[Assignment] The required output is the exact run of lines below that opens at the line with "Given: Open the FORMAT menu in the editor" and closes at the line with "Click the word".

Items from a data source:
###
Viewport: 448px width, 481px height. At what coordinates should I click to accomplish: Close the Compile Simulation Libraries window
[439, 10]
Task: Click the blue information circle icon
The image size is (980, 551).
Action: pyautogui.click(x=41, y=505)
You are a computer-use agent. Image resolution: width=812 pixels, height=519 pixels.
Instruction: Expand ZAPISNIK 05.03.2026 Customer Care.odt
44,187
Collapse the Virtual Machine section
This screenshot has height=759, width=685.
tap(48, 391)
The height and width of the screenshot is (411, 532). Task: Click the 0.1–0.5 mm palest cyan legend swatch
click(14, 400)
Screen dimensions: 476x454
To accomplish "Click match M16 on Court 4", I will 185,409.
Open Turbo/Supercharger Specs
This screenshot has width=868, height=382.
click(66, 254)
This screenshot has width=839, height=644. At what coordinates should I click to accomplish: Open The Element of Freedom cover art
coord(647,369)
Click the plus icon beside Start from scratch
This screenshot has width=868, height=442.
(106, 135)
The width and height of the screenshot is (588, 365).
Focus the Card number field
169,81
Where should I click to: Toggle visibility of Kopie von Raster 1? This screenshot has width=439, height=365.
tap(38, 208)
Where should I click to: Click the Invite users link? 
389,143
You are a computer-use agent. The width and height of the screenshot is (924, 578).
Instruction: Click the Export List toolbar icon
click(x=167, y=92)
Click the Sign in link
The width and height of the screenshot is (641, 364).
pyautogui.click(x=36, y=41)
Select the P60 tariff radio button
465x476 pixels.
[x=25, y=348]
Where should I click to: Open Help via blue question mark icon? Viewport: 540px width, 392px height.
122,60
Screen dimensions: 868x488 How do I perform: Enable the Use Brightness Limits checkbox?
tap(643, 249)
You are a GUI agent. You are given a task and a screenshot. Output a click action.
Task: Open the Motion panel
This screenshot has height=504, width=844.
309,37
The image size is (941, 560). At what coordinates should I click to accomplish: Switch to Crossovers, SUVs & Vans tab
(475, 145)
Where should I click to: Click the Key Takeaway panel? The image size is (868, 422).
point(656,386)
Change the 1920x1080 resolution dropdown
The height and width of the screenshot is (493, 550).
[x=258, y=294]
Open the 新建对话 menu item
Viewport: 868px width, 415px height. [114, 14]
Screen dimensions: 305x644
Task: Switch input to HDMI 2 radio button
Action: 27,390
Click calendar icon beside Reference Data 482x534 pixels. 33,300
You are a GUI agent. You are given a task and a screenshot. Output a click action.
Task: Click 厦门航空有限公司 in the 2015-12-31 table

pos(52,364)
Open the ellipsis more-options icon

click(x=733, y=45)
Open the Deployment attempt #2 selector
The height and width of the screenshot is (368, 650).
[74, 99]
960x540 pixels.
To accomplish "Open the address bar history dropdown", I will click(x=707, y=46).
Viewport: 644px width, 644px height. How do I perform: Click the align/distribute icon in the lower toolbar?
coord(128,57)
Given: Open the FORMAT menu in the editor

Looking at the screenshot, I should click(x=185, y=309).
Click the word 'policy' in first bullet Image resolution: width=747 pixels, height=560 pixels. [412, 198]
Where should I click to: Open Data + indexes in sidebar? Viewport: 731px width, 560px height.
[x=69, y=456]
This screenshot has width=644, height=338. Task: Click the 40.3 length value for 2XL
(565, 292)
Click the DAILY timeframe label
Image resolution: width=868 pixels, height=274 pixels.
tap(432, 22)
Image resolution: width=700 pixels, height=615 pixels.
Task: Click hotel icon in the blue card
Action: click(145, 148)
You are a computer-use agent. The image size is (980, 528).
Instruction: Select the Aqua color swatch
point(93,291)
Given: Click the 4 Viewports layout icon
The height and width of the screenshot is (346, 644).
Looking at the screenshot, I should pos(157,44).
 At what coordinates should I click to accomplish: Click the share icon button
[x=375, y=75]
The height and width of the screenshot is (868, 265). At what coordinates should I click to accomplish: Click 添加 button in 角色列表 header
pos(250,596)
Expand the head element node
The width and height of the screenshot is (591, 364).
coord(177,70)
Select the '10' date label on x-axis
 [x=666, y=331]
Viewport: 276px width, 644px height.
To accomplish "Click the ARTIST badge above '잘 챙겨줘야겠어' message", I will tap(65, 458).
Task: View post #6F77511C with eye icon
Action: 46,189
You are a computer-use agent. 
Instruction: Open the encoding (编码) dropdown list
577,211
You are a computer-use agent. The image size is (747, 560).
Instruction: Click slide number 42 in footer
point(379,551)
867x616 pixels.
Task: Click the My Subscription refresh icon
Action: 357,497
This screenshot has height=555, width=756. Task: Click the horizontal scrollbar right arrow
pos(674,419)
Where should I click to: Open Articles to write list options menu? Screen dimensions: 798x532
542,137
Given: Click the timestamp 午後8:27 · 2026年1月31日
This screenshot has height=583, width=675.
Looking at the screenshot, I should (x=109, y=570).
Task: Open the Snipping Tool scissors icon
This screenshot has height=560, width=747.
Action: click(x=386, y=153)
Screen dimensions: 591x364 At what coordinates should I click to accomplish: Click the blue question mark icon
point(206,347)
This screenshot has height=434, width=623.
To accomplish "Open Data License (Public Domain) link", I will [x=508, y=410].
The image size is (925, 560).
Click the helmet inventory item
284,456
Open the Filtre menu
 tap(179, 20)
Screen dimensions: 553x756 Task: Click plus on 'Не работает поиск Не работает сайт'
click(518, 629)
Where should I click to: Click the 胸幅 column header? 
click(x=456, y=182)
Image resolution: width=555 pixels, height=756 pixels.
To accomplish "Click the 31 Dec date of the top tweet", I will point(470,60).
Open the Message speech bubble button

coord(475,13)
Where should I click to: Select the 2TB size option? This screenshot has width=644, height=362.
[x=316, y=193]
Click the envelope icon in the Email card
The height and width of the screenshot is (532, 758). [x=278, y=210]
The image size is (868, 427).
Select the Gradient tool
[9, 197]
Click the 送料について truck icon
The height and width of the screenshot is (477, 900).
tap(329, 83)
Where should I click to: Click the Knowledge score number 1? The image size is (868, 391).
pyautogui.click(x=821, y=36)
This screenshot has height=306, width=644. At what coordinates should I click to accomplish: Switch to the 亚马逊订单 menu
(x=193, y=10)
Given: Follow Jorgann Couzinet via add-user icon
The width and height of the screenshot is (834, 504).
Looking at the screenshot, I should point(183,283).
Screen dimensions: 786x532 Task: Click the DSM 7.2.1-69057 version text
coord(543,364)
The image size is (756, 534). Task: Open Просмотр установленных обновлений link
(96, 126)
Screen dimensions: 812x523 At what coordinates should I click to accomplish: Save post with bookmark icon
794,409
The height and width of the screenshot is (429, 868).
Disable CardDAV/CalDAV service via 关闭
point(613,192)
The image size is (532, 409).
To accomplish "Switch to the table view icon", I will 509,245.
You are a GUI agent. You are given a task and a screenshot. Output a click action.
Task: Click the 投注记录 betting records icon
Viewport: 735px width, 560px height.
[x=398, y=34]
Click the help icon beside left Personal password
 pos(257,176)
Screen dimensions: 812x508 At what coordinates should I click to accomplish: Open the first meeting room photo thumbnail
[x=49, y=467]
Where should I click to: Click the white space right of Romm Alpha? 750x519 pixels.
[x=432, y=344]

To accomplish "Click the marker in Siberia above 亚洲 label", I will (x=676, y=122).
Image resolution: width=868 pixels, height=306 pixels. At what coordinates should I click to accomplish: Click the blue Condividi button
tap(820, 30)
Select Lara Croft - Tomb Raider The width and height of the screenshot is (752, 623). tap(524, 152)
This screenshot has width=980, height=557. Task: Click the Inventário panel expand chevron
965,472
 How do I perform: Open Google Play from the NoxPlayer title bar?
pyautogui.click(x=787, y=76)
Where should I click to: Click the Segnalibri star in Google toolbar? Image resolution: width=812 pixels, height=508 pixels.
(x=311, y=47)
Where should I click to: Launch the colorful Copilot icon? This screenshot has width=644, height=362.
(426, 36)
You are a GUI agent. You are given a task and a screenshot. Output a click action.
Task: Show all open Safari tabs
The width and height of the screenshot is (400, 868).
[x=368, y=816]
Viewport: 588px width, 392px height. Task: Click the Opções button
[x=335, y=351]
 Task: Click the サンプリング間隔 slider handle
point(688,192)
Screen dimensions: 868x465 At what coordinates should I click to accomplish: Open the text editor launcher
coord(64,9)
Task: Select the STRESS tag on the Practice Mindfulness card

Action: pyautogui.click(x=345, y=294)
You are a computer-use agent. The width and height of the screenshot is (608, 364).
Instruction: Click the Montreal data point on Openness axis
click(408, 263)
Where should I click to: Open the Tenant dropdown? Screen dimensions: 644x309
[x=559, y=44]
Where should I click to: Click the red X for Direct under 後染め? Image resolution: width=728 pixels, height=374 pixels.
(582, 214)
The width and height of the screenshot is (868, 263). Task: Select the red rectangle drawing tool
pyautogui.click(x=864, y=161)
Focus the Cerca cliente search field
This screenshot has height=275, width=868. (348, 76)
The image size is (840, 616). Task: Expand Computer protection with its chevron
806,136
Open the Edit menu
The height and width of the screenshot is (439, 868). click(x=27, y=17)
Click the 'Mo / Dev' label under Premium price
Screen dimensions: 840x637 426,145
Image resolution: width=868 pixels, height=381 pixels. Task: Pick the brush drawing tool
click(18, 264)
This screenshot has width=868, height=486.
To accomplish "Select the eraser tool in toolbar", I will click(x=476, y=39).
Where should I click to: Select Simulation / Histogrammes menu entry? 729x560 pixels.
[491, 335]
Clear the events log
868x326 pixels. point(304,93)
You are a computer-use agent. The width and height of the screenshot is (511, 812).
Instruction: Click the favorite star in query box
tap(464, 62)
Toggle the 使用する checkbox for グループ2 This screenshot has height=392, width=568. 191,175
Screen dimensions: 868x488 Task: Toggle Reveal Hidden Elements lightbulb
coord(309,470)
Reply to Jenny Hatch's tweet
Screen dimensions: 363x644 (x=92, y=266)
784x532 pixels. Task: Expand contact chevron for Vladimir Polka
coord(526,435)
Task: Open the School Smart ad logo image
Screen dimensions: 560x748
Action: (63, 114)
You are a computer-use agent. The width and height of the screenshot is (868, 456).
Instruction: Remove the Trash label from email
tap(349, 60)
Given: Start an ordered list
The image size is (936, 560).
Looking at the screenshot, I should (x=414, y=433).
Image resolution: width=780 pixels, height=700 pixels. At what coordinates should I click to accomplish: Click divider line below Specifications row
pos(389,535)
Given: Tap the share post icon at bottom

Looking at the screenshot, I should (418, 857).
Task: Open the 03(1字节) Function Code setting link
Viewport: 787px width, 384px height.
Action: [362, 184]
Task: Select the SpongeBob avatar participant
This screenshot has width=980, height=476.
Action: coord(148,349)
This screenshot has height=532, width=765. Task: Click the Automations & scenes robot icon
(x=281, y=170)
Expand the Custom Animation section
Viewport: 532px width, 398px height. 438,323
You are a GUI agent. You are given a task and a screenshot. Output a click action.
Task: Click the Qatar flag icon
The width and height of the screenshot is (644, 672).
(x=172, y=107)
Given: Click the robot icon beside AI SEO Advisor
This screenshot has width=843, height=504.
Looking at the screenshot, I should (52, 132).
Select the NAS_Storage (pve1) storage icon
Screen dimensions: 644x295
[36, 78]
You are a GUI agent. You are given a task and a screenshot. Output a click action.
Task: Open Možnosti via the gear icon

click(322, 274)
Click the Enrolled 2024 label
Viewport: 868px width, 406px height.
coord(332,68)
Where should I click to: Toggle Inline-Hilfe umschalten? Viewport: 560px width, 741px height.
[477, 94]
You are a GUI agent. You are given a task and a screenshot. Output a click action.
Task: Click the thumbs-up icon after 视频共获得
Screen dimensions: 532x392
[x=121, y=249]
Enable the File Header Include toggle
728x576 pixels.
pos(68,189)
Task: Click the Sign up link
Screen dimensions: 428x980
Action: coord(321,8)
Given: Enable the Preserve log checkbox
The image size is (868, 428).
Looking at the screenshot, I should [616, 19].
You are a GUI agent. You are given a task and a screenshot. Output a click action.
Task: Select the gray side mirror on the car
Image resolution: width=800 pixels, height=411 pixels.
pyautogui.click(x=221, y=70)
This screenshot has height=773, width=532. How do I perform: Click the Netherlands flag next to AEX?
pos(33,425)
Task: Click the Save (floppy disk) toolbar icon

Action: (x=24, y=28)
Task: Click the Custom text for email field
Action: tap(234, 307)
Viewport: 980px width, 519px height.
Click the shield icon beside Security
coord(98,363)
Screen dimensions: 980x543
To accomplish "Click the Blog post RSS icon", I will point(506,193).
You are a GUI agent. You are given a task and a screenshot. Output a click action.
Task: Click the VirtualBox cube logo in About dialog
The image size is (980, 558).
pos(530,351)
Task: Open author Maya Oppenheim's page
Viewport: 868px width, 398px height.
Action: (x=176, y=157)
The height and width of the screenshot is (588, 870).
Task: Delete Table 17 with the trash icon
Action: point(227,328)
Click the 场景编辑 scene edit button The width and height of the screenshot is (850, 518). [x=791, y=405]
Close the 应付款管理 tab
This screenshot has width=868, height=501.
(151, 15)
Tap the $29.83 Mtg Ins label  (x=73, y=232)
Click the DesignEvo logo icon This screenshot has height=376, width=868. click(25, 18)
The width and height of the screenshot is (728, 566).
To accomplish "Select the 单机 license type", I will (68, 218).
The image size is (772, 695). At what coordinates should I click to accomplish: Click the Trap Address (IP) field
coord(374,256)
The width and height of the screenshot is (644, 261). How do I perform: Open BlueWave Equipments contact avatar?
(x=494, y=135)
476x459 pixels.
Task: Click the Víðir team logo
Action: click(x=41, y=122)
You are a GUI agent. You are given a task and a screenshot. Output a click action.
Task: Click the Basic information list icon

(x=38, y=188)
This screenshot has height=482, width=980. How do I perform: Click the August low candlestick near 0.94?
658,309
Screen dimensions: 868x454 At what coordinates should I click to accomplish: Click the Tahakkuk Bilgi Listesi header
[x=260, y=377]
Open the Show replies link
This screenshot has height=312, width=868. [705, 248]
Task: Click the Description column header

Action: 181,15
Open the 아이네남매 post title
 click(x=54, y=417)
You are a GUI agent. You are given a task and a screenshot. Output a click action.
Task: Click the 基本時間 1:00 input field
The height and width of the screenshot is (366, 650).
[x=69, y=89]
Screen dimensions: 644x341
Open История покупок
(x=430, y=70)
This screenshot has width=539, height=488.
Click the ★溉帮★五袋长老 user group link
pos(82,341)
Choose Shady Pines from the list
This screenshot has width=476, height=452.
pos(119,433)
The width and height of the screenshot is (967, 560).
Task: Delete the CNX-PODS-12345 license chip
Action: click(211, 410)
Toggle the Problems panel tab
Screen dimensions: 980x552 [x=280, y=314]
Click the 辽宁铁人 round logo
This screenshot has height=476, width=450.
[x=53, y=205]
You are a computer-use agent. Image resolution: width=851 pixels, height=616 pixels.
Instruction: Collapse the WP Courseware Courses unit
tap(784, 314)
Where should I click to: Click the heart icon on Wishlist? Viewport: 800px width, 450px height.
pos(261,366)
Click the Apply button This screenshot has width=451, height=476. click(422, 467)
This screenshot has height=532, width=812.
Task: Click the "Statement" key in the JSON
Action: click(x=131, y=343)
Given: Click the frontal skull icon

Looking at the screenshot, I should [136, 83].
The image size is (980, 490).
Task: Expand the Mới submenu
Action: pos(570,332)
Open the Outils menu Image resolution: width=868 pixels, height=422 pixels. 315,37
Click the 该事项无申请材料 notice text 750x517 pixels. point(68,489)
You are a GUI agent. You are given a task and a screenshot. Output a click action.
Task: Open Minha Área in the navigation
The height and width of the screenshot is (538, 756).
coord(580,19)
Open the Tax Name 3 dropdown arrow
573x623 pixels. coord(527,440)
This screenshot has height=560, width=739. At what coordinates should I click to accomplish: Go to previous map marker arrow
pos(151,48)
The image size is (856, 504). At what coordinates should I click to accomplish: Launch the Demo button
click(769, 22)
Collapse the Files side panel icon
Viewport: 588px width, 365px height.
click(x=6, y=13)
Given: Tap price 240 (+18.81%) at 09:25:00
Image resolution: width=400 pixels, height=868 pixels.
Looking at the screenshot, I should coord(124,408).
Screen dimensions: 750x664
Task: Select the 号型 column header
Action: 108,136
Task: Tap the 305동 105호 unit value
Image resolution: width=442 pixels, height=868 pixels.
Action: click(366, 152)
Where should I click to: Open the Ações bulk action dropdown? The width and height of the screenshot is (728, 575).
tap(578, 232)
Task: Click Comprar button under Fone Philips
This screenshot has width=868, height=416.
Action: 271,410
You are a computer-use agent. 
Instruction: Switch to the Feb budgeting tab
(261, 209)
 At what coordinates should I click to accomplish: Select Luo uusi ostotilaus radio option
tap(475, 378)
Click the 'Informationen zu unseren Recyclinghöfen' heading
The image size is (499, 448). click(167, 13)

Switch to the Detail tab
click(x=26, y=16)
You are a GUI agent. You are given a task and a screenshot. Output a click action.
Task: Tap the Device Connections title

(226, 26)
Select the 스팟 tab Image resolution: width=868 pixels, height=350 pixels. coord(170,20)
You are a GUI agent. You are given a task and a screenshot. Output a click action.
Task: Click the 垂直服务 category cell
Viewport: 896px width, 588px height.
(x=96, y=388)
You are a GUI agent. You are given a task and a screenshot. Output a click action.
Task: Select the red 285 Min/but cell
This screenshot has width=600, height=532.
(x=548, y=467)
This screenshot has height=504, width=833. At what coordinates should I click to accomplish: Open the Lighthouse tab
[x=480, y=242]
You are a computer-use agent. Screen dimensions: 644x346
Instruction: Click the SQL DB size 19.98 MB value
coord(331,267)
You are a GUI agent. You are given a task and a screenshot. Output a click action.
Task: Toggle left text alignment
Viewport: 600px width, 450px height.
###
[Task solution]
Given: Open the FORMAT menu in the editor

Looking at the screenshot, I should click(x=185, y=309).
Click the word 'policy' in first bullet Image resolution: width=747 pixels, height=560 pixels. [412, 198]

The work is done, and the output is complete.